**EXERCISE REQUIREMENTS:** Copy word for word the lines in the listing from the line with "Image resolution: width=1067" to the line with "at that location.", and leave the pictures out of your answer.

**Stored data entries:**

====

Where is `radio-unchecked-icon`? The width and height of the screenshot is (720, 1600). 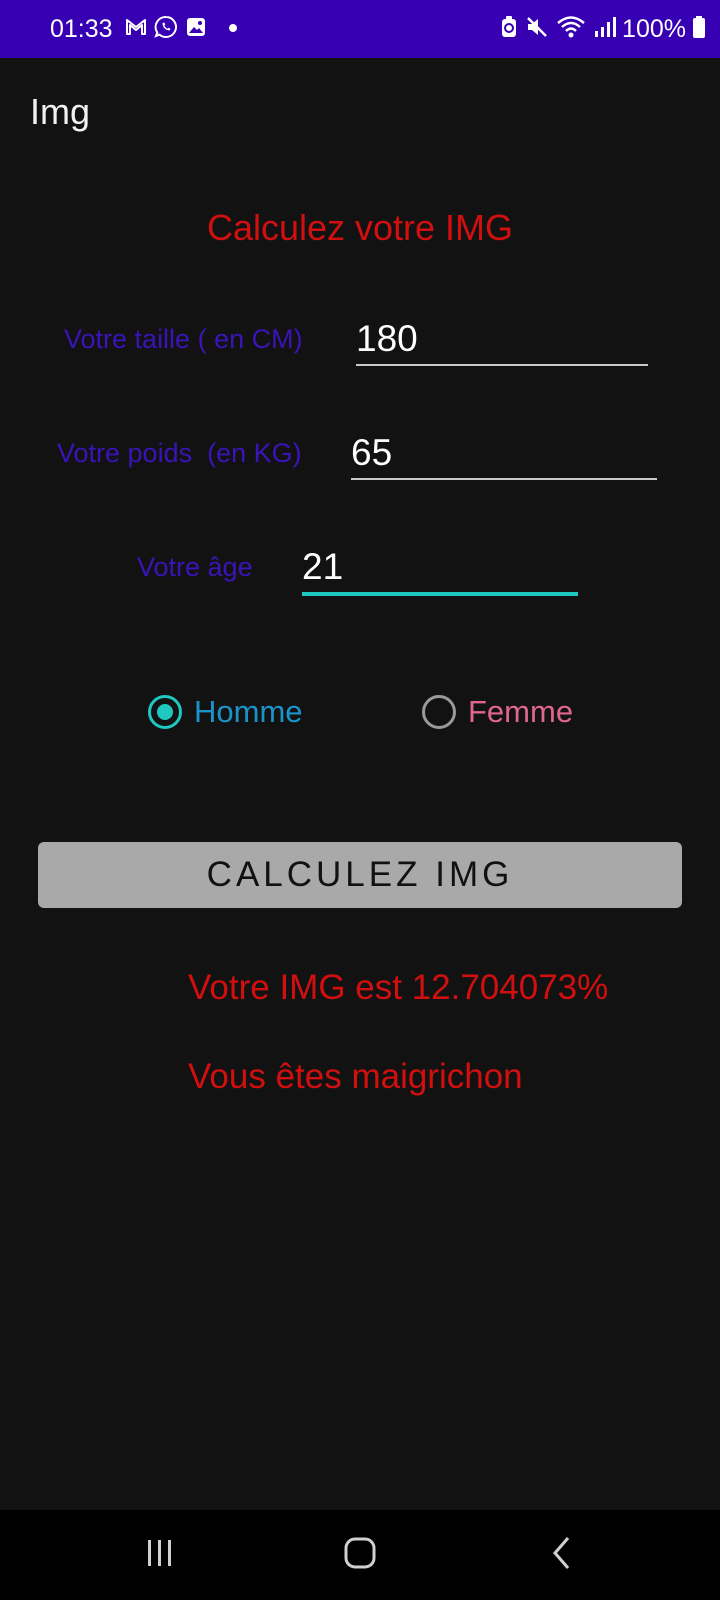 radio-unchecked-icon is located at coordinates (439, 712).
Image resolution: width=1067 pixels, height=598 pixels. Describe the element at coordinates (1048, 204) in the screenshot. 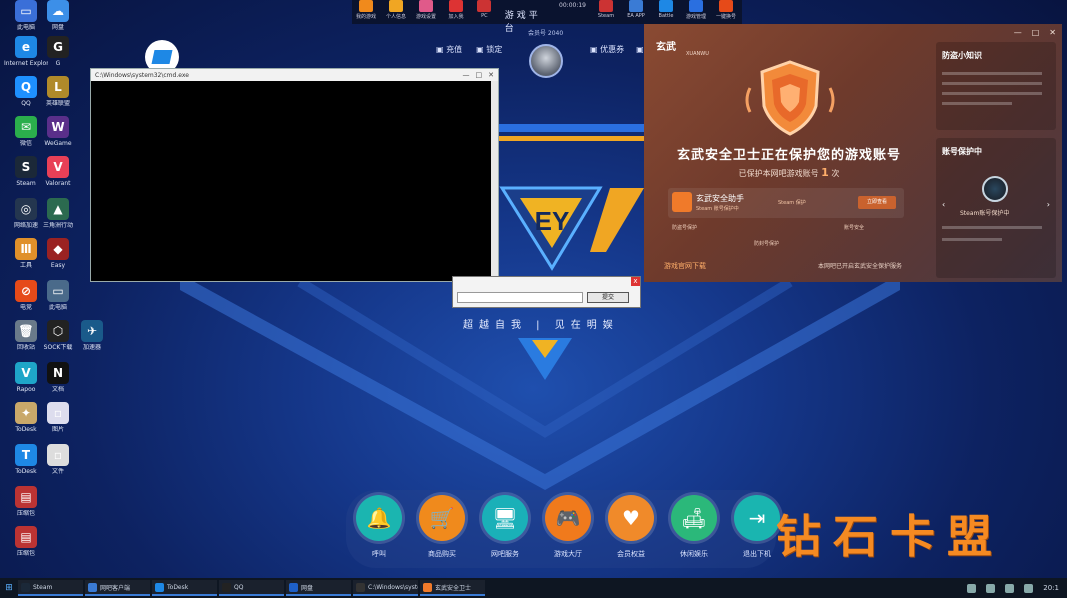

I see `next-arrow-icon: ›` at that location.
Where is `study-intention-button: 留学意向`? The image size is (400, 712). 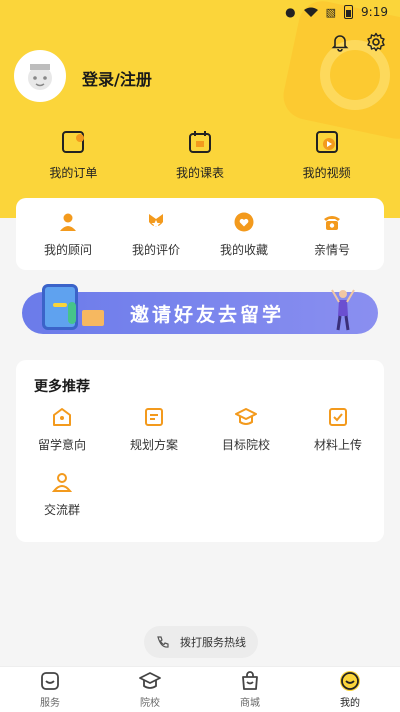 study-intention-button: 留学意向 is located at coordinates (62, 430).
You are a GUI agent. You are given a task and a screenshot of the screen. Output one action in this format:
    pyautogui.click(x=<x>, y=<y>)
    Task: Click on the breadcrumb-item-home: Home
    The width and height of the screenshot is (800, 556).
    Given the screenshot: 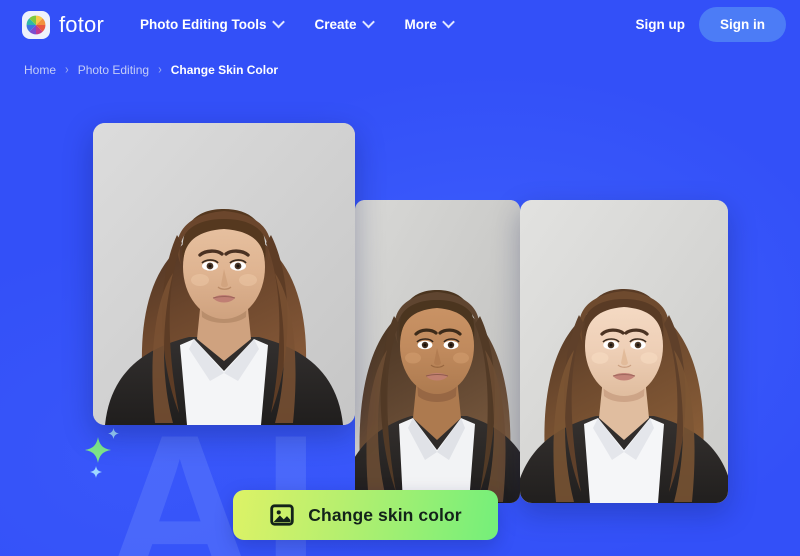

====

**REPLY:**
Image resolution: width=1067 pixels, height=598 pixels. Describe the element at coordinates (1048, 204) in the screenshot. 

I see `next-arrow-icon: ›` at that location.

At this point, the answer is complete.